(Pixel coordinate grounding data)
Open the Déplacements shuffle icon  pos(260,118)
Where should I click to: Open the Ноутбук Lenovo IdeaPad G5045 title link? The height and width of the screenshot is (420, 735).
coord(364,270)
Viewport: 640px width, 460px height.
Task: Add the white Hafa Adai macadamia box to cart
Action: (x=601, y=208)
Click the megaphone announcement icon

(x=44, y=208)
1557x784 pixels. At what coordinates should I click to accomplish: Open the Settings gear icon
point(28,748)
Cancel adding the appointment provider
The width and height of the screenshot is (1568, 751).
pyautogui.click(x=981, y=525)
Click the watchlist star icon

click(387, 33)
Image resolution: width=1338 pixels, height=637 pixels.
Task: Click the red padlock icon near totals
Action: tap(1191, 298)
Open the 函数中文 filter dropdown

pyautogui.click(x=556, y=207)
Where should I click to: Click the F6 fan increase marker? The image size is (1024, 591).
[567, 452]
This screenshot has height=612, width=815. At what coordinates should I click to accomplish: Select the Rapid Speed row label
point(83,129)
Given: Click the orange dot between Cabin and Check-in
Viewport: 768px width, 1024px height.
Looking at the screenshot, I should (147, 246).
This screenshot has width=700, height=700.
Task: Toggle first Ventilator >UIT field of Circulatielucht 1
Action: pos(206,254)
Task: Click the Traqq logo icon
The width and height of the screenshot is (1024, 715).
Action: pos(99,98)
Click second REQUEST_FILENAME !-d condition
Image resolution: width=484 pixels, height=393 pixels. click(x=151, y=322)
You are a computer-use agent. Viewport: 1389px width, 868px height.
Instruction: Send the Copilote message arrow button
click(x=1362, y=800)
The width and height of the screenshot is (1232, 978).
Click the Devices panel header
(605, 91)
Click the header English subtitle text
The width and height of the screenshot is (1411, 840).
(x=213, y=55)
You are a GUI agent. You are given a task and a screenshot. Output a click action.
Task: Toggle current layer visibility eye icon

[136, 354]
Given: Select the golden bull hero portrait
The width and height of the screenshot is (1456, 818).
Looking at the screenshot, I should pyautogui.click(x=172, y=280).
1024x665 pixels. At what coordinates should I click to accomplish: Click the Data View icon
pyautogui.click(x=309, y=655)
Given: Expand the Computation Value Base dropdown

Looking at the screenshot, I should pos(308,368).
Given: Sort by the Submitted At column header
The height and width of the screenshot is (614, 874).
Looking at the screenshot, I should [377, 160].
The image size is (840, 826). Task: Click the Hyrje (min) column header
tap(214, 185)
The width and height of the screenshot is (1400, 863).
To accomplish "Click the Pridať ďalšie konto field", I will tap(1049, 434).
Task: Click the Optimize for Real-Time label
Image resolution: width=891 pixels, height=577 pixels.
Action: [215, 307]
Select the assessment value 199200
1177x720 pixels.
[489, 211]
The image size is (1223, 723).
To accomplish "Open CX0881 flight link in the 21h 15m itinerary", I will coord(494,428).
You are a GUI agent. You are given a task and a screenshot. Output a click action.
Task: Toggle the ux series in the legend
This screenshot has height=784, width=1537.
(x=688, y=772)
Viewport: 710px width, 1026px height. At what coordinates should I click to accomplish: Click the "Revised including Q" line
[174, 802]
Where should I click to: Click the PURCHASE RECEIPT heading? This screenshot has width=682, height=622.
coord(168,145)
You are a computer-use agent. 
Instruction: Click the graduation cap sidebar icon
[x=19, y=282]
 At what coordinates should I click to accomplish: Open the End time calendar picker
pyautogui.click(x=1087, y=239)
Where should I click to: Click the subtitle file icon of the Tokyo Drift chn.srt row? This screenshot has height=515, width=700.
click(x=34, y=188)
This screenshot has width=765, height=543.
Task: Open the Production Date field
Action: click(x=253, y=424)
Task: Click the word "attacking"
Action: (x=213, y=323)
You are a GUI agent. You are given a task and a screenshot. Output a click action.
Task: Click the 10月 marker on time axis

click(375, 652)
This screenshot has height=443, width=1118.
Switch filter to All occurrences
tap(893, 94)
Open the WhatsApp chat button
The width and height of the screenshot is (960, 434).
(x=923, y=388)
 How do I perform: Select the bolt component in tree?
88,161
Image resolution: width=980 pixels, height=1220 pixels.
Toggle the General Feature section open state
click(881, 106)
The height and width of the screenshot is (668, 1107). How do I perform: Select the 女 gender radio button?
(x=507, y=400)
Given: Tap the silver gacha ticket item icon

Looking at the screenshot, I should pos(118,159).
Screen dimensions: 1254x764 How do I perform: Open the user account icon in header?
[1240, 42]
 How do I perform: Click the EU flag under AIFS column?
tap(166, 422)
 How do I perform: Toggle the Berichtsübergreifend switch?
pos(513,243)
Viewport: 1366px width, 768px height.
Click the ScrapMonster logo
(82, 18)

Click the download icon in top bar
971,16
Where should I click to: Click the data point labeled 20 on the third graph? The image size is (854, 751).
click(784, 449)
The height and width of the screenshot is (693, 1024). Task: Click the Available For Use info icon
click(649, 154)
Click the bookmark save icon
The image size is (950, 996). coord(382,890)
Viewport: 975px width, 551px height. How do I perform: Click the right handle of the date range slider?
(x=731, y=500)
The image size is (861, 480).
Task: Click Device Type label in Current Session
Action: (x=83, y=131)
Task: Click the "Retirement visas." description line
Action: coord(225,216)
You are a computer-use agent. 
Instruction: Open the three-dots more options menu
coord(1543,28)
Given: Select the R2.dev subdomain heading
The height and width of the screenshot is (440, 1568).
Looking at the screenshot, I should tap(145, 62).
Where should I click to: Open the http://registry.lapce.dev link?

What to work on –
Could you transcribe every record above exactly as it appears?

Solution for this problem –
Open the Déplacements shuffle icon  pos(260,118)
Where should I click to: Open the Ноутбук Lenovo IdeaPad G5045 title link? The height and width of the screenshot is (420, 735).
coord(364,270)
Viewport: 640px width, 460px height.
Task: Add the white Hafa Adai macadamia box to cart
Action: (x=601, y=208)
Click the megaphone announcement icon

(x=44, y=208)
1557x784 pixels. At what coordinates should I click to accomplish: Open the Settings gear icon
point(28,748)
Cancel adding the appointment provider
The width and height of the screenshot is (1568, 751).
pyautogui.click(x=981, y=525)
Click the watchlist star icon

click(387, 33)
Image resolution: width=1338 pixels, height=637 pixels.
Task: Click the red padlock icon near totals
Action: tap(1191, 298)
Open the 函数中文 filter dropdown

pyautogui.click(x=556, y=207)
Where should I click to: Click the F6 fan increase marker? The image size is (1024, 591).
[567, 452]
This screenshot has height=612, width=815. At what coordinates should I click to accomplish: Select the Rapid Speed row label
point(83,129)
Given: Click the orange dot between Cabin and Check-in
Viewport: 768px width, 1024px height.
Looking at the screenshot, I should (147, 246).
This screenshot has width=700, height=700.
Task: Toggle first Ventilator >UIT field of Circulatielucht 1
Action: pos(206,254)
Task: Click the Traqq logo icon
The width and height of the screenshot is (1024, 715).
Action: pos(99,98)
Click second REQUEST_FILENAME !-d condition
Image resolution: width=484 pixels, height=393 pixels. click(x=151, y=322)
You are a computer-use agent. Viewport: 1389px width, 868px height.
Instruction: Send the Copilote message arrow button
click(x=1362, y=800)
The width and height of the screenshot is (1232, 978).
Click the Devices panel header
(605, 91)
Click the header English subtitle text
The width and height of the screenshot is (1411, 840).
(x=213, y=55)
You are a GUI agent. You are given a task and a screenshot. Output a click action.
Task: Toggle current layer visibility eye icon

[136, 354]
Given: Select the golden bull hero portrait
The width and height of the screenshot is (1456, 818).
Looking at the screenshot, I should pyautogui.click(x=172, y=280).
1024x665 pixels. At what coordinates should I click to accomplish: Click the Data View icon
pyautogui.click(x=309, y=655)
Given: Expand the Computation Value Base dropdown

Looking at the screenshot, I should pos(308,368).
Given: Sort by the Submitted At column header
The height and width of the screenshot is (614, 874).
Looking at the screenshot, I should [377, 160].
The image size is (840, 826). Task: Click the Hyrje (min) column header
tap(214, 185)
The width and height of the screenshot is (1400, 863).
To accomplish "Click the Pridať ďalšie konto field", I will tap(1049, 434).
Task: Click the Optimize for Real-Time label
Image resolution: width=891 pixels, height=577 pixels.
Action: [215, 307]
Select the assessment value 199200
1177x720 pixels.
[489, 211]
The image size is (1223, 723).
To accomplish "Open CX0881 flight link in the 21h 15m itinerary", I will coord(494,428).
You are a GUI agent. You are given a task and a screenshot. Output a click action.
Task: Toggle the ux series in the legend
This screenshot has height=784, width=1537.
(x=688, y=772)
Viewport: 710px width, 1026px height. At what coordinates should I click to accomplish: Click the "Revised including Q" line
[174, 802]
Where should I click to: Click the PURCHASE RECEIPT heading? This screenshot has width=682, height=622.
coord(168,145)
You are a computer-use agent. 
Instruction: Click the graduation cap sidebar icon
[x=19, y=282]
 At what coordinates should I click to accomplish: Open the End time calendar picker
pyautogui.click(x=1087, y=239)
Where should I click to: Click the subtitle file icon of the Tokyo Drift chn.srt row? This screenshot has height=515, width=700.
click(x=34, y=188)
This screenshot has width=765, height=543.
Task: Open the Production Date field
Action: click(x=253, y=424)
Task: Click the word "attacking"
Action: (x=213, y=323)
You are a GUI agent. You are given a task and a screenshot. Output a click action.
Task: Click the 10月 marker on time axis

click(375, 652)
This screenshot has height=443, width=1118.
Switch filter to All occurrences
tap(893, 94)
Open the WhatsApp chat button
The width and height of the screenshot is (960, 434).
(x=923, y=388)
 How do I perform: Select the bolt component in tree?
88,161
Image resolution: width=980 pixels, height=1220 pixels.
Toggle the General Feature section open state
click(881, 106)
The height and width of the screenshot is (668, 1107). How do I perform: Select the 女 gender radio button?
(x=507, y=400)
Given: Tap the silver gacha ticket item icon

Looking at the screenshot, I should pos(118,159).
Screen dimensions: 1254x764 How do I perform: Open the user account icon in header?
[1240, 42]
 How do I perform: Click the EU flag under AIFS column?
tap(166, 422)
 How do I perform: Toggle the Berichtsübergreifend switch?
pos(513,243)
Viewport: 1366px width, 768px height.
Click the ScrapMonster logo
(82, 18)

Click the download icon in top bar
971,16
Where should I click to: Click the data point labeled 20 on the third graph? The image size is (854, 751).
click(784, 449)
The height and width of the screenshot is (693, 1024). Task: Click the Available For Use info icon
click(649, 154)
Click the bookmark save icon
The image size is (950, 996). coord(382,890)
Viewport: 975px width, 551px height. How do I perform: Click the right handle of the date range slider?
(x=731, y=500)
The image size is (861, 480).
Task: Click Device Type label in Current Session
Action: (x=83, y=131)
Task: Click the "Retirement visas." description line
Action: coord(225,216)
You are a computer-use agent. 
Instruction: Open the three-dots more options menu
coord(1543,28)
Given: Select the R2.dev subdomain heading
The height and width of the screenshot is (440, 1568).
Looking at the screenshot, I should tap(145, 62).
Where should I click to: Open the http://registry.lapce.dev link?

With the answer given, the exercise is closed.